RECORDS TO PROCESS:
================

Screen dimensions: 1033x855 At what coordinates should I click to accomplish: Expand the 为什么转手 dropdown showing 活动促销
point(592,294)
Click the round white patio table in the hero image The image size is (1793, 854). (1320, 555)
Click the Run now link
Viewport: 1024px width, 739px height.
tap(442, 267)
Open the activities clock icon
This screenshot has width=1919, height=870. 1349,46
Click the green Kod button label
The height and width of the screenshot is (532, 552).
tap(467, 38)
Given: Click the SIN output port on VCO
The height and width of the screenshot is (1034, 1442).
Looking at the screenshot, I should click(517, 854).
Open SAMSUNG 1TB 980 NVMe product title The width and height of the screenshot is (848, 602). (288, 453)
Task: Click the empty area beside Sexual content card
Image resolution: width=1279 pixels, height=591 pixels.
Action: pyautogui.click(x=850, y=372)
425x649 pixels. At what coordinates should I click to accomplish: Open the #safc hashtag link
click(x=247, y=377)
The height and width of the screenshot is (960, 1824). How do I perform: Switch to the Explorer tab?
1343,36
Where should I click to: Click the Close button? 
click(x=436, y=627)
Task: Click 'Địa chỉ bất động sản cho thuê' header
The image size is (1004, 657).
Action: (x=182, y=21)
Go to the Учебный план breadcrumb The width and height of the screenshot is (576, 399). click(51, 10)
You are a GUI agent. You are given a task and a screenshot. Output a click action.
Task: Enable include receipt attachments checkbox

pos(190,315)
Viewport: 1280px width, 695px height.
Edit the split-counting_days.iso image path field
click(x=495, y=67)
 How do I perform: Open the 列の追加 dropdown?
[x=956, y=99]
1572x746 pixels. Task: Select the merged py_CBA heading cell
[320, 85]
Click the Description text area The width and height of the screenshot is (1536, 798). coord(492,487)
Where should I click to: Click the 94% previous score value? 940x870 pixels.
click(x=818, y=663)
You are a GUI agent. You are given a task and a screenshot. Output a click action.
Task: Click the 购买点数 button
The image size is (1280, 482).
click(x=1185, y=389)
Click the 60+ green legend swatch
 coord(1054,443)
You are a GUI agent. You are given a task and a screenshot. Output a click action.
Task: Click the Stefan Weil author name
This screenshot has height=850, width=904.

================

EXERCISE INSTRUCTIONS:
Your reply should hold every line from the data that contains "area", copied in full.

YOUR RESPONSE:
Task: Click the empty area beside Sexual content card
Click the Description text area The width and height of the screenshot is (1536, 798). coord(492,487)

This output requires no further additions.